PAGE EXTRACT>
┄┄┄┄┄┄┄┄┄┄
Buyer’s Property and Material Supplied by Buyer

  • Where the Buyer supplies materials, adequate quantities shall be supplied to cover spoilage. Sheets, garments and other materials shall not be counted or checked when received unless requested by the Buyer in writing. An additional charge may be made by the Seller in respect of any such counting or checking requested by the Buyer.
  • In the case of property and materials left with the Seller without specific instructions, the Seller shall be free to dispose of them at the end of two months after his receiving them and to accept and retain any proceeds gained from such disposal to cover the Seller’s costs in holding and handling such items.
  • Where materials or equipment are supplied by the Buyer for the provision of Services the Seller shall accept no liability for imperfect work caused by defects in, or the unsuitability of, such materials or equipment for the works.
  • Any change or correction to any film, bromides, artwork and/or any printing surface supplied by the Buyer which is deemed necessary by the Seller to ensure correctly finished work shall be invoiced as an extra.

Buyers Disclaimer

  • The Buyer hereby disclaims any right to rescind, or cancel the contract or to sue for damages or to claim restitution arising out of any inadvertent misrepresentation made to the Buyer by any servant or agent of the Seller and the Buyer acknowledges that the Buyer buys the Goods relying solely upon the Buyers own skill and judgement and that the Seller shall not be bound by nor responsible for any terms, condition, representation or warranty other than the warranty other than the warranty given by the manufacturer which warranty shall be personal to the Buyer and shall not be transferable to any subsequent Buyer.

Title

The Seller and the Buyer agree that ownership of the Goods shall not pass until:

The Buyer has paid the Seller all amounts owing to the Seller; and

The Buyer has met all its other obligations to the Seller.

  •  Receipt by the Seller of any form of payment other than cash shall not be deemed to be payment until that form of payment has been honoured, cleared or recognised.
┄┄┄┄┄┄┄┄┄┄
[Element and text location listing]
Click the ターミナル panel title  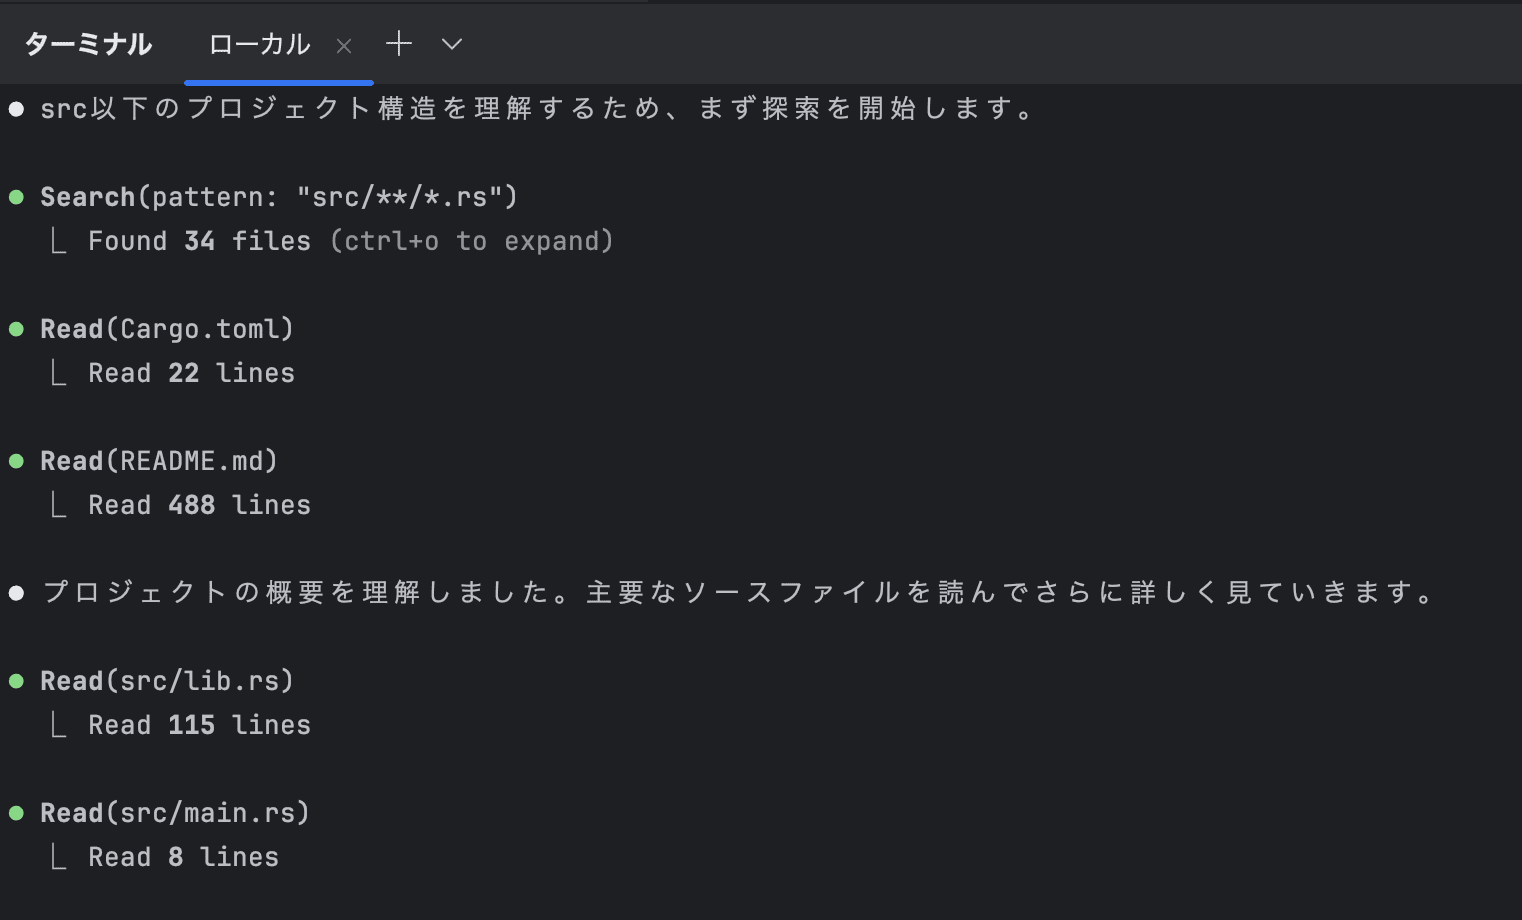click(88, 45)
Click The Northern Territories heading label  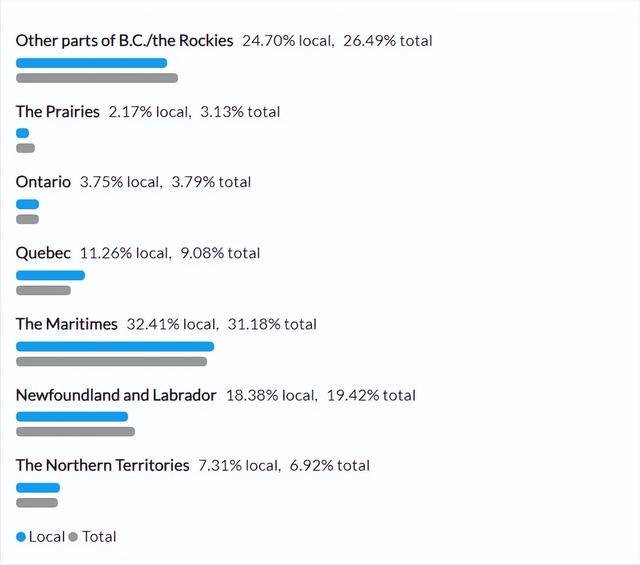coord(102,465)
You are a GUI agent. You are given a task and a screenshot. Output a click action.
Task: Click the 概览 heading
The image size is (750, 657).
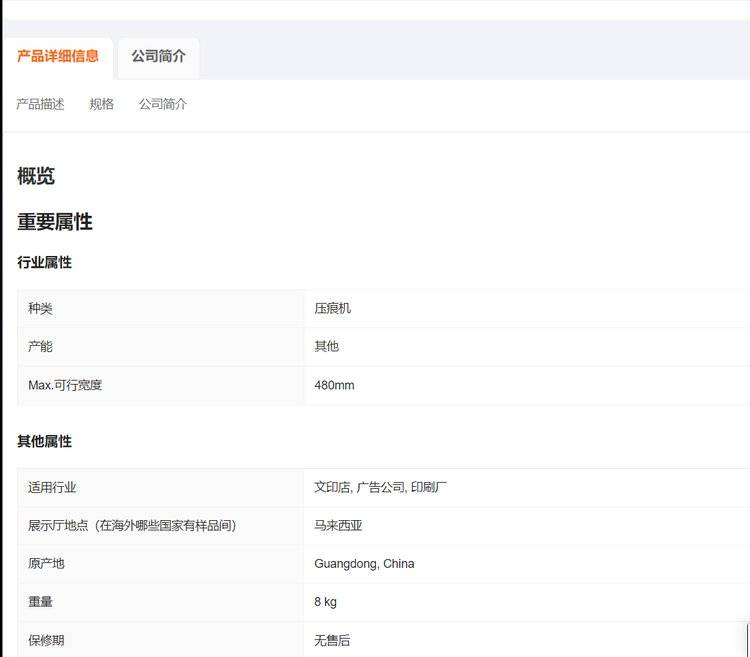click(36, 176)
┄┄┄┄┄┄┄┄┄┄
TASK INSTRUCTIONS>
A. Return the listing from the line containing "You are a GUI" through the end of the listing, reproduced line for line, with the pictures left out.
B. Carry the terms of sale on from the point where the page extract stops.

IN RESPONSE>
A.
You are a GUI agent. You are given a task and a screenshot. Output a click action.
Task: Click the 概览 heading
The image size is (750, 657).
click(36, 176)

B.
It is further agreed that:

  • Until ownership of the Goods passes to the Buyer in accordance with clause 10.1 that the Buyer is only a bailee of the Goods and must return the Goods to the Seller on request.
  • The Buyer holds the benefit of the Buyer’s insurance of the Goods on trust for the Seller and must pay to the Seller the proceeds of any insurance in the event of the Goods being lost, damaged or destroyed.
  • The Buyer must not sell, dispose, or otherwise part with possession of the Goods other than in the ordinary course of business and for market value. If the Buyer sells, disposes or parts with possession of the Goods then the Buyer must hold the proceeds of any such act on trust for the Seller and must pay or deliver the proceeds to the Seller on demand.
  • The Buyer should not convert or process the Goods or intermix them with other goods but if the Buyer does so then the Buyer holds the resulting product on trust for the benefit of the Seller and must sell, dispose of or return the resulting product to the Seller as it so directs.
  • The Buyer irrevocably authorises the Seller to enter any premises where the Seller believes the Goods are kept and recover possession of the Goods.
  • The Seller may recover possession of any Goods in transit whether or not delivery has occurred.
  • The Buyer shall not charge or grant an encumbrance over the Goods nor grant nor otherwise give away any interest in the Goods while they remain the property of the Seller.
  • The Seller may commence proceedings to recover the Price of the Goods sold notwithstanding that ownership of the Goods has not passed to the Buyer.

Defects, Returns and Warranty

  • The Buyer must inspect the Goods on delivery and must within seven (7) days of delivery notify the Seller in writing of any evident defect/damage, shortage in quantity, or failure to comply with the description or quote. The Buyer must notify any other alleged defect in the Goods as soon as reasonably possible after any such defect becomes evident. Upon such notification the Buyer must allow the Seller to inspect the Goods.
  • If the Buyer shall fail to comply with these provisions, the Goods shall be conclusively presumed to be in accordance with the terms and conditions and free from any defect or damage.
  • For defective Goods, which the Seller has agreed in writing that the Buyer is allowed to reject, the Sellers liability is limited to (at the Sellers discretion) either replacing the Goods or repairing the Goods.
  • If Goods supplied are the wrong size or specification as a result of a mistake by the Buyer then the goods if possible will be returned to the supplier and the Buyer will be liable for any restocking fees. If goods are not able to be returned to the supplier for whatever reason, then the Buyer will be liable for the cost of the goods.
  • For Goods not manufactured by the Seller the warranty will be the warranty as provided by the manufacturer of the Goods. The Seller will not be responsible for any terms, warranty or representation provided by the manufacturer of the Goods.

Default and Consequences of Default

  • Interest on overdue invoices shall accrue daily from the date when payment becomes due, until the date of payment, at a rate of two and a half percent (2.5%) per calendar month (and at the Seller’s sole discretion such interest shall compound monthly at such a rate) after as well as before any judgment.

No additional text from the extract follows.